Análise de A viuvinha – José de Alencar

a-viuvinha-img4-blogjpgPublicado em 1860, A Viuvinha é uma novela de José de Alencar, ilustre escritor romântico brasileiro, autor da trilogia indianista composta por O Guarani, Iracema e Ubirajara.

A edição usada nesta resenha foi publicada pela editora Germape. Não aconselhamos nossos leitores a adquiri-la, uma vez que, apesar do preço ser baixo — o livro custou R$5,90 — o acabamento da mesma, bem como a disposição dos capítulos ficaram nitidamente prejudicados; haja vista que, em vez de saltarem uma página separando-os, acharam mais econômico dividi-los com apenas o espaço de um parágrafo uma fonte diferente.

A Viuvinha se enquadra na categoria dos chamados romances urbanos do período. Sendo assim, o livro traz à tona o cotidiano e os elementos que permearam o Segundo reinado.

Narrado em terceira pessoa — o narrador está contando a história da novela para uma prima — a obra possuí todas as características do estilo romântico. O enredo traz a história de Carolina e Jorge. O rapaz que herdara uma grande fortuna do pai, devido ao gasto excessivo com jogos, mulheres e outras coisas que despendem uma boa quantidade de dinheiro, vê-se na miséria. Além disso, para piorar a situação ele deixara de pagar as letras do pai, que seriam facilmente solvidas com a herança que foi mal utilizada. No entanto, antes de saber que estava pobre, Jorge noivara com Carolina, uma bela moça de quinze anos. Sendo assim, depois que soube que havia tornado desprovido de recursos, o moço quase desiste de casar. No entanto, o amor é mais forte, os jovens se casam em uma cerimônia simples. Na primeira noite dos dois, o rapaz com medo de que Carolina e a família descobrissem que ele manchara o nome do pai ao não quitar os débitos,  decide suicidar-se.  É a partir deste fato, que o leitor é levado a conhecer a história de amor criada por Alencar.
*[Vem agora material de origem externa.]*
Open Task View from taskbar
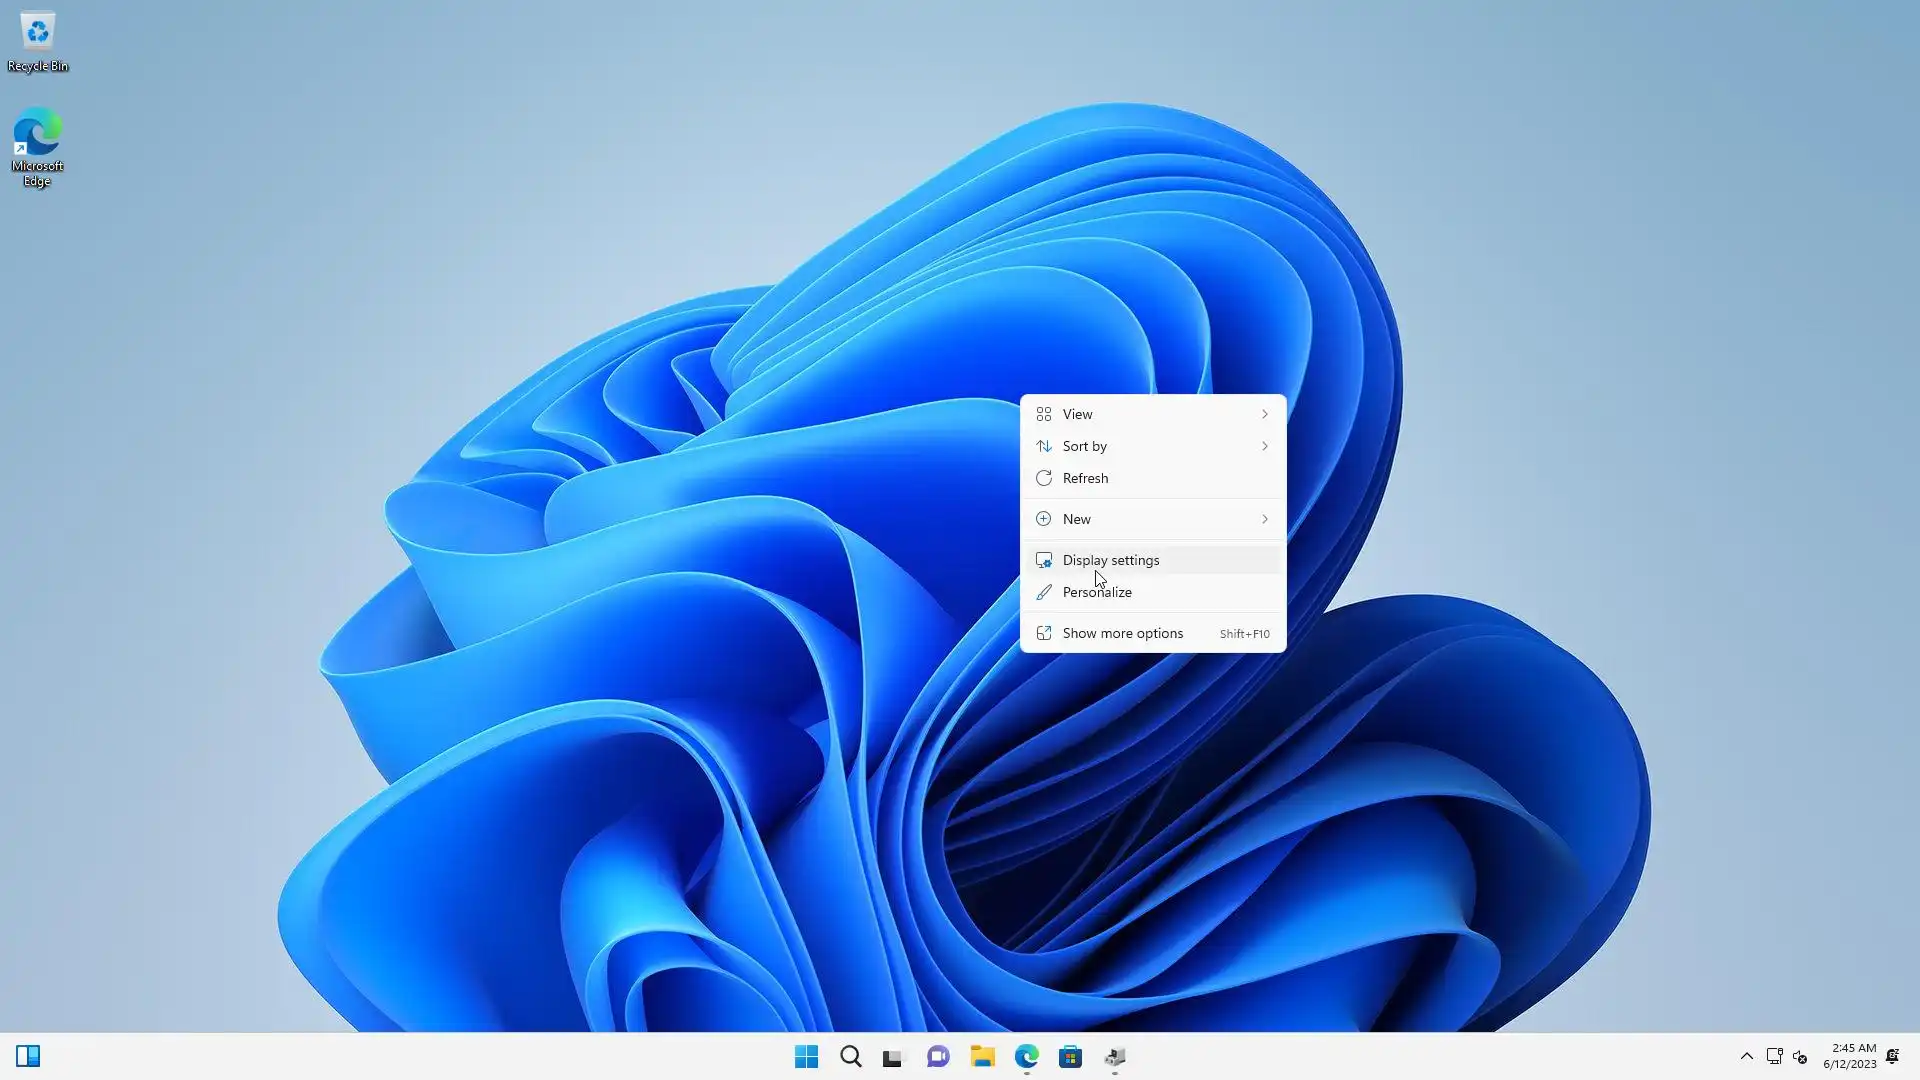This screenshot has height=1080, width=1920. (x=893, y=1056)
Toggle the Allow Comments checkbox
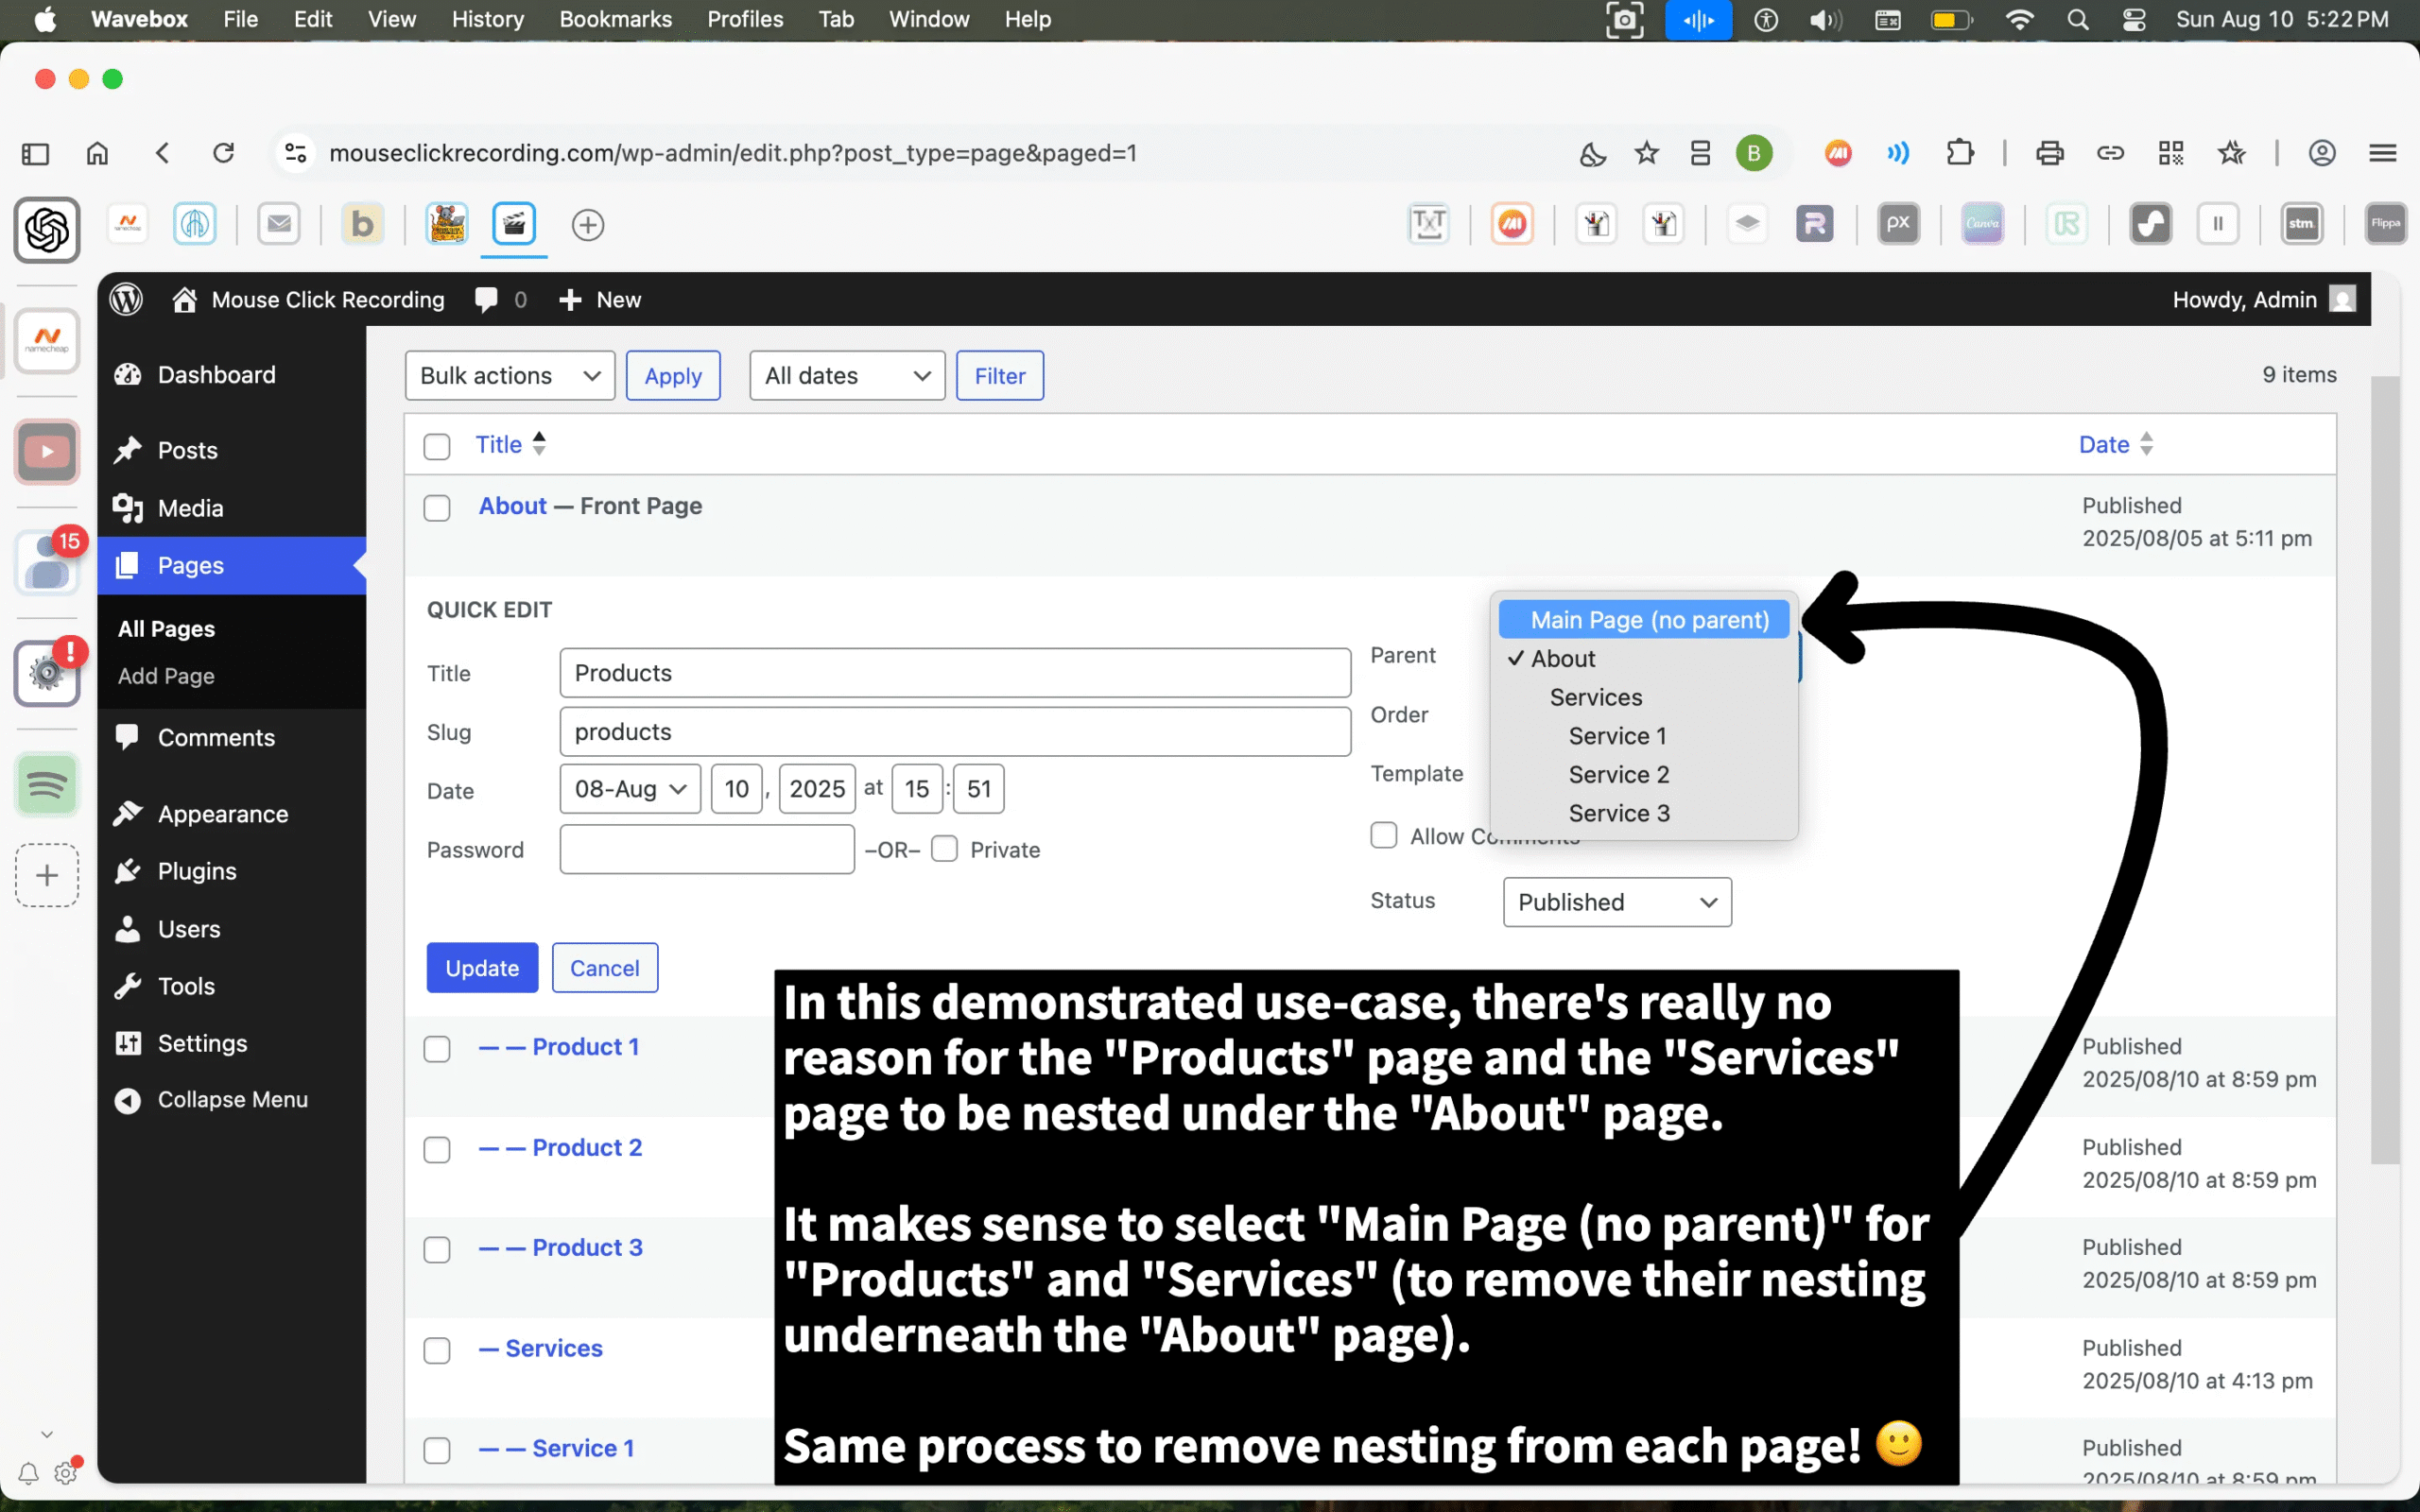The image size is (2420, 1512). (1384, 835)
A novela é bem escrita, tem um bom ritmo, e como já foi explicitado anteriormente, traz várias características que marcaram o período romântico da literatura brasileira. Dentre estes podemos citar a idealização da figura feminina. A personagem Carolina, por exemplo, é a clássica donzela do romantismo, uma moça jovem, virgem e pura de coração, que nutre por Jorge um grande amor. A personagem central masculina, apesar dos erros que cometeu com a fortuna do pai, tenta corrigí-los. Neste ínterim,  ao longo da história, o narrador  frisa a importância dos valores morais da época, alguns destes que estão vigentes até hoje. Por estar compreendida entre os romances urbanos de Alencar que sempre traziam críticas a alguns comportamentos burgueses, A Viuvinha possuí outrossim críticas a sociedade burguesa daquela época. Existe também na obra uma grande exaltação ao Brasil, cujo o narrador vê como um excelente país. O exemplo disso, pode ser conferido em um trecho, onde quem conta história indaga o porquê de alguém deliberar pelo suicídio em plenas terras brasileiras Eis abaixo as palavras contidas no livro que demonstram este fator elencado anteriormente:

“Não tínhamos como na Inglaterra, esse manto de chumbo, que passa sobre a cabeça dos filhos da Grã-Bretanha; esse lençol de névoa de vapores que os envolve como uma mortalha.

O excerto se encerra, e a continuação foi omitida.